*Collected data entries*
***
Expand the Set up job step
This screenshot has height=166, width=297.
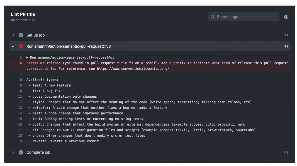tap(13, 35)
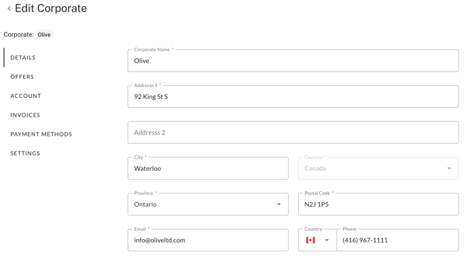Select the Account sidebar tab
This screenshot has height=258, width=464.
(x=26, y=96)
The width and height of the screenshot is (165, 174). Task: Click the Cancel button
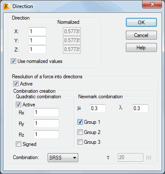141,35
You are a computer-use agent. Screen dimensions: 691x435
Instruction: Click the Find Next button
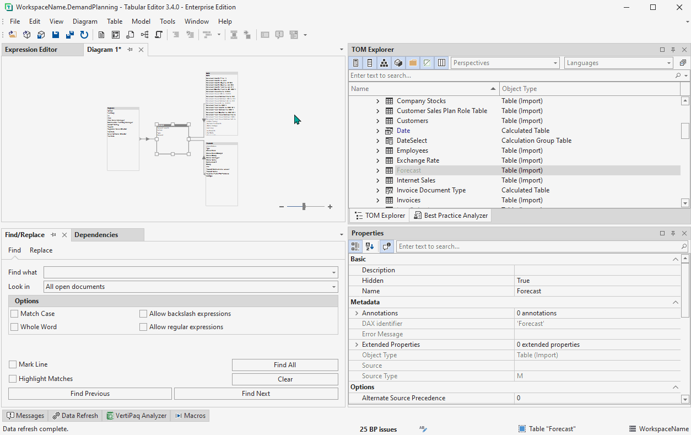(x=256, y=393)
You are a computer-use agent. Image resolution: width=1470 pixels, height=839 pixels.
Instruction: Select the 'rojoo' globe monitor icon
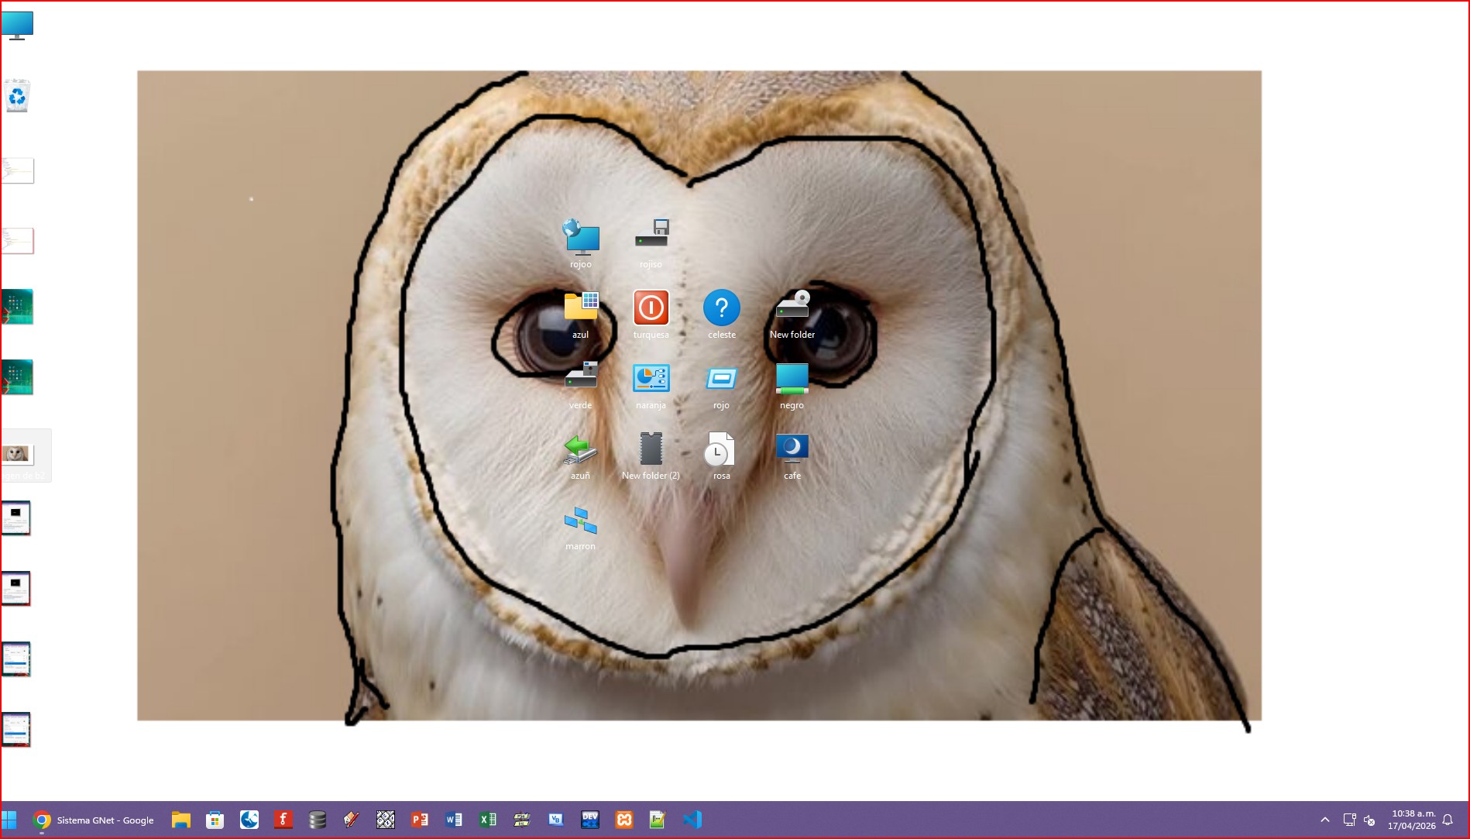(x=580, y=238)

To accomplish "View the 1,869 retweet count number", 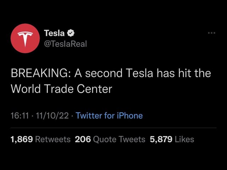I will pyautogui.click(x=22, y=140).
***
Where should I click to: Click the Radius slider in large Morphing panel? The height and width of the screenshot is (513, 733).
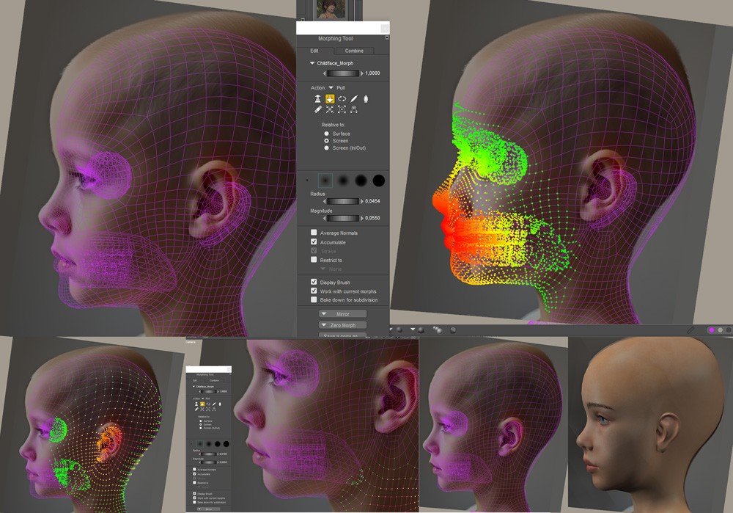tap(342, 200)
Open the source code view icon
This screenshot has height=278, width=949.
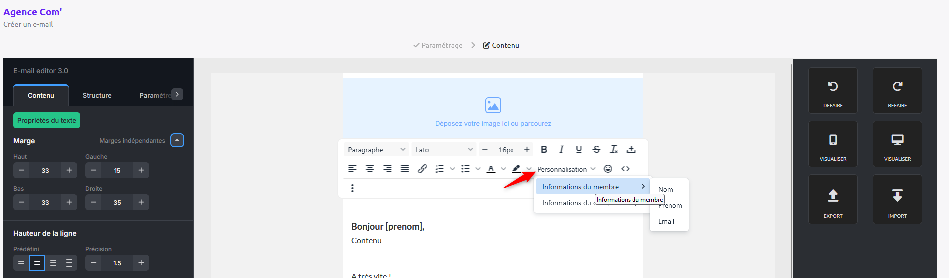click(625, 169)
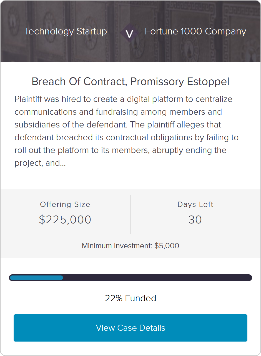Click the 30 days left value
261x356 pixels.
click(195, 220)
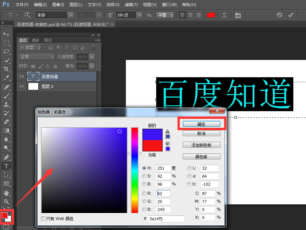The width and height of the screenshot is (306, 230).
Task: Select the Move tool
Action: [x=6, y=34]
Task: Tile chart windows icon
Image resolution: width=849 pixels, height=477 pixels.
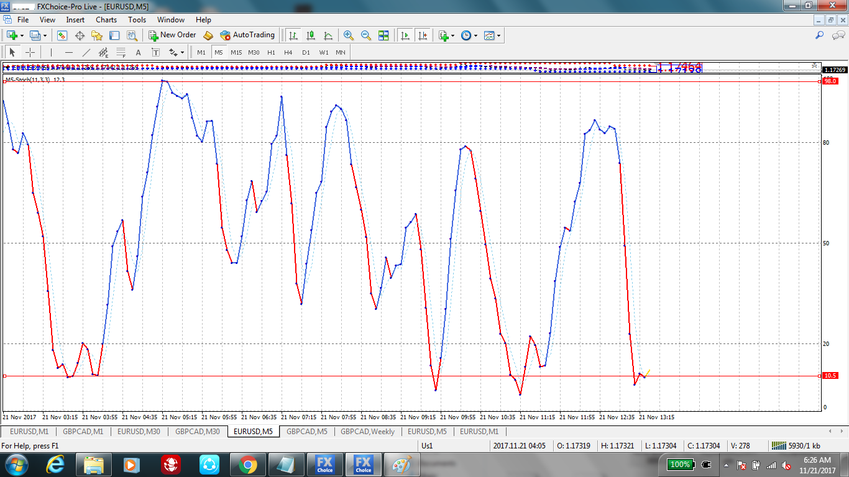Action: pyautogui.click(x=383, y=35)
***
*WORK TO COMPLETE*
Where a line of the data contains "agent", include it in the tally, and answer with the tally alone.

*WRITTEN SOLUTION*
2